Brief — Look through the entries below and count every line in which "computer" appears; reply with the number only.

Records to use —
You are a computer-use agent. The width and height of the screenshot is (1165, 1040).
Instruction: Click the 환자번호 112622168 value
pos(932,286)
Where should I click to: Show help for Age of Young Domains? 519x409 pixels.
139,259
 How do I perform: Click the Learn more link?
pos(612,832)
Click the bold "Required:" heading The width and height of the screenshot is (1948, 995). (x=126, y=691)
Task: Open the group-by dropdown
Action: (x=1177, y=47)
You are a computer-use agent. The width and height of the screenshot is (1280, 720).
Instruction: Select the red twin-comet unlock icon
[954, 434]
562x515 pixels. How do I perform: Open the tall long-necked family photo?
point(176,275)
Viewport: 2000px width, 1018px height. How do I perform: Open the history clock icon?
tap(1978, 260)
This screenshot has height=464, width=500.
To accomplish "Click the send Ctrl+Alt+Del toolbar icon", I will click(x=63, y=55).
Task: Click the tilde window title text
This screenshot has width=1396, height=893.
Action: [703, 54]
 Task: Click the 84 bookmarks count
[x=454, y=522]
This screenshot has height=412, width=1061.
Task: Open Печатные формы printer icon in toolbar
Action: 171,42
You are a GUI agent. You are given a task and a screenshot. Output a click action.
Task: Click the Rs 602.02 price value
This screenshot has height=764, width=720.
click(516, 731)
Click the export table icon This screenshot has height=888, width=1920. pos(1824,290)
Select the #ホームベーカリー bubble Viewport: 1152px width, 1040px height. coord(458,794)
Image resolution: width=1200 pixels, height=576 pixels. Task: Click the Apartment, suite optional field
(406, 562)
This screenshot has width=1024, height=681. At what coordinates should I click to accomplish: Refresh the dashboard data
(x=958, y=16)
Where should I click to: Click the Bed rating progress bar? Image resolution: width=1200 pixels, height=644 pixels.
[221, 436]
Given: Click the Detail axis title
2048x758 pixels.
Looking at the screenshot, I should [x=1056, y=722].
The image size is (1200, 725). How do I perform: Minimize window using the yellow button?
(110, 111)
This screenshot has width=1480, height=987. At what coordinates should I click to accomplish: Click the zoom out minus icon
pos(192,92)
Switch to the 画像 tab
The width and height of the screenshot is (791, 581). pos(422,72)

Response area — 2